# $\int\sqrt{x^2\sqrt{x^3\sqrt{x^4\sqrt{x^5\sqrt{x^6\sqrt{x^7\sqrt{x^8\ldots}}}}}}}\,dx$ [duplicate]

I was attempting to solve an MIT integration bee problem (1) when I misread the integral and wrote (2) instead.

$$\int\sqrt{x\cdot \sqrt[3]{x\cdot \sqrt[4]{x\cdot\sqrt[5]{x\ldots } }}}\,dx\tag{1}$$

$$\int\sqrt{x^2\sqrt{x^3\sqrt{x^4\sqrt{x^5\sqrt{x^6\sqrt{x^7\sqrt{x^8\ldots}}}}}}}\,dx\tag{2}$$

I was able to solve (1), as the integrand simplifies to $$x^{e-2}$$, however, I'm struggling with solving (2).

If we rewrite the roots as powers, we get:

$$\int x^\frac{2}{2}\cdot x^\frac{3}{4}\cdot x^\frac{4}{8}\cdot x^\frac{5}{16}\ldots\,dx$$

combining the powers we get: $$\int x^{\frac{2}{2}+\frac{3}{4}+\frac{4}{8}+\frac{5}{16}+\ldots}$$

the exponent is the infinite sum

$$\sum^{\infty}_{n=1}\frac{n+1}{2^n}\tag{3}$$ we can split this into: $$\sum^{\infty}_{n=1}\frac{n}{2^n}+\sum^{\infty}_{n=1}\frac{1}{2^n}$$ The right sum is well known except here the sum begins at $$n=1$$, meaning that the right sum evaluates to 1. Messing around with desmos, the integrand appears to be $$x^3,x>0$$ implying that (3) converges to 3 and the $$\sum^{\infty}_{n=1}\frac{n}{2^n}$$ converges to 2.

Which is part I'm struggling with. Any ideas?

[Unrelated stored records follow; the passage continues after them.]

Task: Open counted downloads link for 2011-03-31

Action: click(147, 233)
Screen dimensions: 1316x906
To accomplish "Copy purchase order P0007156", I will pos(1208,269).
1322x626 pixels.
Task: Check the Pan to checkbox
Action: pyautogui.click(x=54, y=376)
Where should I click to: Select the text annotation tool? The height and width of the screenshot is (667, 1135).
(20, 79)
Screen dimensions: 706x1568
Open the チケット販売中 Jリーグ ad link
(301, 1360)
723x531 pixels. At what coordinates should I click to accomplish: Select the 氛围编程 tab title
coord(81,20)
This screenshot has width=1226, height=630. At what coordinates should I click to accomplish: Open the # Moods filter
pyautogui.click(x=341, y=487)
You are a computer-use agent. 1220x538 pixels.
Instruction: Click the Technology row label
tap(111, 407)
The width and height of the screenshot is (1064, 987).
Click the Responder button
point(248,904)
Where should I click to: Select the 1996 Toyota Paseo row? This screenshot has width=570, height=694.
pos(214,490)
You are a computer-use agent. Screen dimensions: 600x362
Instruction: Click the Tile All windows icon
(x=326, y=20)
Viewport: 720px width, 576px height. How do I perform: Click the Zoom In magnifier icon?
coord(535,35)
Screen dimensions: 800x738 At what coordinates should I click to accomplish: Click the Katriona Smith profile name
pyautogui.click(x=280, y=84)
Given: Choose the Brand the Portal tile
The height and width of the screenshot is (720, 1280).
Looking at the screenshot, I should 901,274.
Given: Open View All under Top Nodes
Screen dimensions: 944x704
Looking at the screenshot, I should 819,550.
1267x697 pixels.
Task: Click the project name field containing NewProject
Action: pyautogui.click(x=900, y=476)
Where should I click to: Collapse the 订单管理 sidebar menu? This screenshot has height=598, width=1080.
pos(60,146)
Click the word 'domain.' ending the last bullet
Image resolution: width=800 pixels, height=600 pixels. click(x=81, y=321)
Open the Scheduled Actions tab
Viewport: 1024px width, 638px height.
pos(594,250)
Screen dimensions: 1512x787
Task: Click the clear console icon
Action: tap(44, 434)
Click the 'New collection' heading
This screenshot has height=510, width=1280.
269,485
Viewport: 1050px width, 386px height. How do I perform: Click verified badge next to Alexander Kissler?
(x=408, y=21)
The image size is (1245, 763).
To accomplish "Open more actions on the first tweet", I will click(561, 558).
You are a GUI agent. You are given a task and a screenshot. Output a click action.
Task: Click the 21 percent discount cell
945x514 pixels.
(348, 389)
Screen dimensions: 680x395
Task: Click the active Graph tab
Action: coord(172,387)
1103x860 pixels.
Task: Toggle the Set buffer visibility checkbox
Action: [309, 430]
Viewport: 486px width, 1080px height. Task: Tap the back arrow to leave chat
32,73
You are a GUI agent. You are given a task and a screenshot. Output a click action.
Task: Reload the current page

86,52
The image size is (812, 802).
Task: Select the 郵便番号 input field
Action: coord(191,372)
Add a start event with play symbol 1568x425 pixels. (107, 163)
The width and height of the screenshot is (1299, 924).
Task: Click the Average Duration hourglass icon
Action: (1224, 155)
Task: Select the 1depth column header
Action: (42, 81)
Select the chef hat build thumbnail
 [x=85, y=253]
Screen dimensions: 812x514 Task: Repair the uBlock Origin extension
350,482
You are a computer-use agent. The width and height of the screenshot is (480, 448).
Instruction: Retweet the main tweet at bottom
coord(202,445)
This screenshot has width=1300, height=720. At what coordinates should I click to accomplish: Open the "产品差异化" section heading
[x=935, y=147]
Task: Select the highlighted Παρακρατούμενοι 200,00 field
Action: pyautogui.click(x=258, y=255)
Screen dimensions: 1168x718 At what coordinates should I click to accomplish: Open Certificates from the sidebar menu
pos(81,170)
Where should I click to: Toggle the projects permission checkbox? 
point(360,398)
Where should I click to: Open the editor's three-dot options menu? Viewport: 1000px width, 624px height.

$$\sum^{\infty}_{n=1}\frac{n}{2^n}$$

Consider $$\sum_{n=1}^\infty n x^n=x\sum_{n=1}^\infty n x^{n-1}=x\left(\sum_{n=1}^\infty x^{n}\right)'$$
When finished, make $$x=\frac 12$$
If $$f(x)=\sum_{n=1}^{\infty}x^n=\frac{x}{1-x}$$ $$\forall$$ $$\vert x\vert \lt 1$$. Then what is $$\frac{f'\left(\frac{1}{2}\right)}{2}$$
The binomial theoem gives$$(1-x)^{-2}=\sum_{n\ge0}(n+1)(-1)^nx^n,$$so the exponent is$$-1+(1-1/2)^{-2}=3.$$So the integral is $$\int x^3dx=\frac14x^4+C$$.